The study determined that electricity makes up around 2.2 percent of general costs for companies. For around 10 percent of companies, power prices are very important. These are energy intensive industries, which already profit today from exceptions, so-called carbon leakage instruments, regulated by national governments. The study also showed that electricity prices are not the most important factor for competitiveness and that they are not equally important for all branches. The reliability of the power supply and the connection to the network are more important. The study also analysed which industry branches in Poland are well positioned for the future and will therefore further advance the Polish economy.

Key conclusions:

  • A fast economic growth of Poland is inextricably coupled with the process of building an advanced industry. In the past decade, a process of a quiet albeit very intensive industrialisation took place in Poland. This is a result of the economic transformation, which began already in the 1990s, and of a strong development impulse which the EU accession gave to the country. Despite an increase in the electricity prices in excess of 80% in 2003-2013, the value added of the manufacturing industry went up by 115% and productivity by 97%. Thus, the statement that higher energy prices make the Polish manufacturing less competitive cannot be corroborated by the historical data.
  • We may expect that further growth in the volume and complexity of manufactured goods, which is essential to attain the Western European level of development, will have a significant impact on electricity consumption. As a result, the demand for energy from the Polish industry will be growing in the coming decades despite the improved energy efficiency.
  • The reason for a limited impact of the electricity cost on competitiveness of the manu-facturing at large is the fact that the cost of electricity is of marginal significance in the balance sheets of most of the enterprises. The average share of energy in the expenses structure of the industrial enterprises in Poland is 2.2%. For only 10% of the industrial plants does that share exceed 5%.
  • From the viewpoint of many enterprises, quality and stability of electricity supply is essential. That holds true especially for the machinery and metalworking as well as transport equipment, which have been primary growth drivers of the industrial activity in Poland over the past decade.
  • For about 10% of the Polish industry, the cost of energy has a great impact on competi-tiveness. These are mainly large consumers who take advantage of relatively low prices which result from lower transmission costs and a bigger bargaining clout that they wield compared with smaller consumers.

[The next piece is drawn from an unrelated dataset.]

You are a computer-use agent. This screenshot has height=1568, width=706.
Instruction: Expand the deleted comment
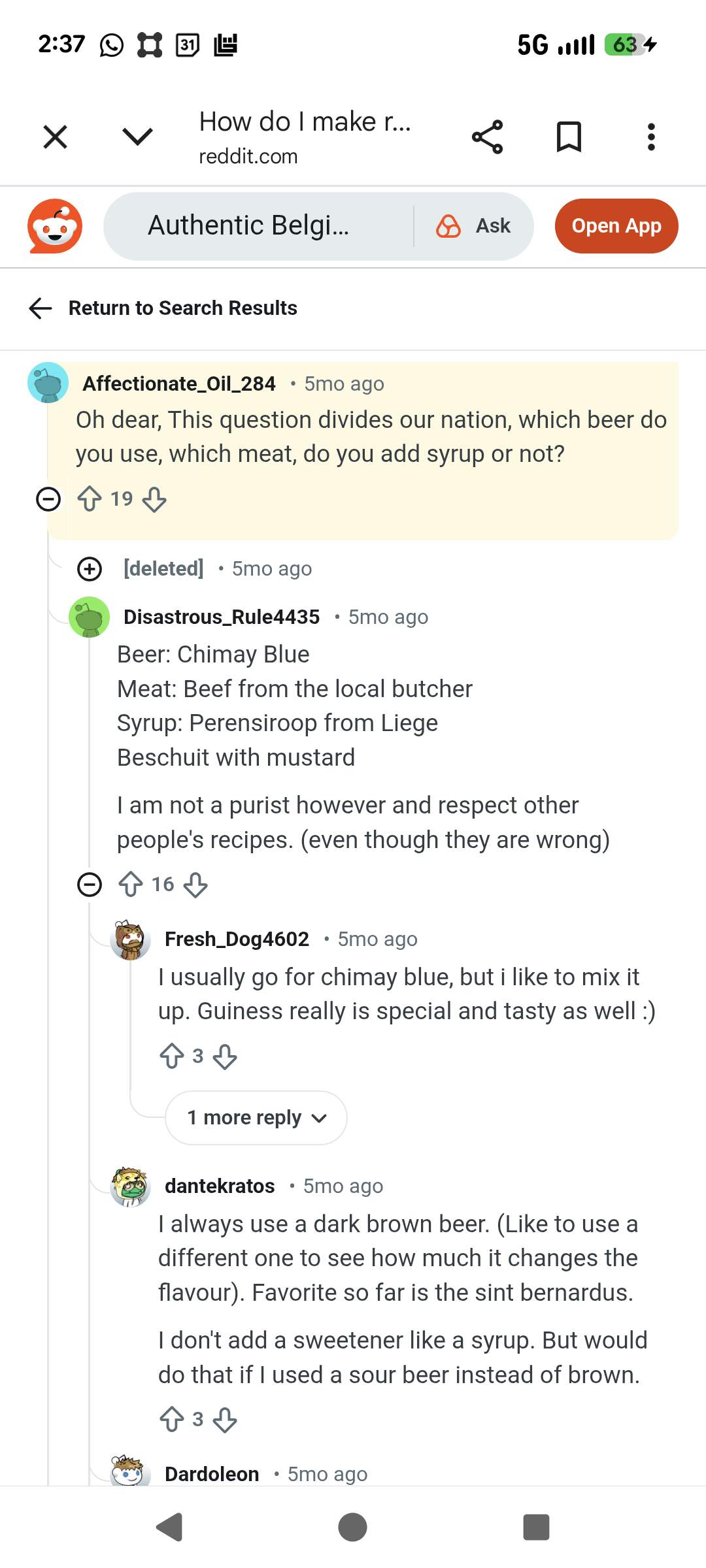tap(90, 569)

In Poland, there has been a significant yet unused room for improvement of their cost competitiveness. Even though the average price of electricity for industrial use is still among the lowest in Europe, the most sensitive high energy-intensive sectors are paying the price of flat tax rates and other levies (excise tax, “coloured” certificates) which are not diversified for various categories of consumers.
  • The impact of ETS on the electricity cost is not a significant factor for the competitive-ness of most of the industrial sectors. It is, however, quite important for some production processes. These processes have been quite well identified by the European Com-mission and put on the so-called carbon leakage list. The European law does allow for the protection of electricity-intensive enterprises against increasing electricity prices but such measures require a decision to be taken at the domestic level, i.e. by the Polish government.

 

Title of the analysis: "Electricity and industrial competitiveness"
Date of publication: Naovember 2014
Authors: Dr Maciej Bukowski, Aleksander Śniegocki (WiseEuropa)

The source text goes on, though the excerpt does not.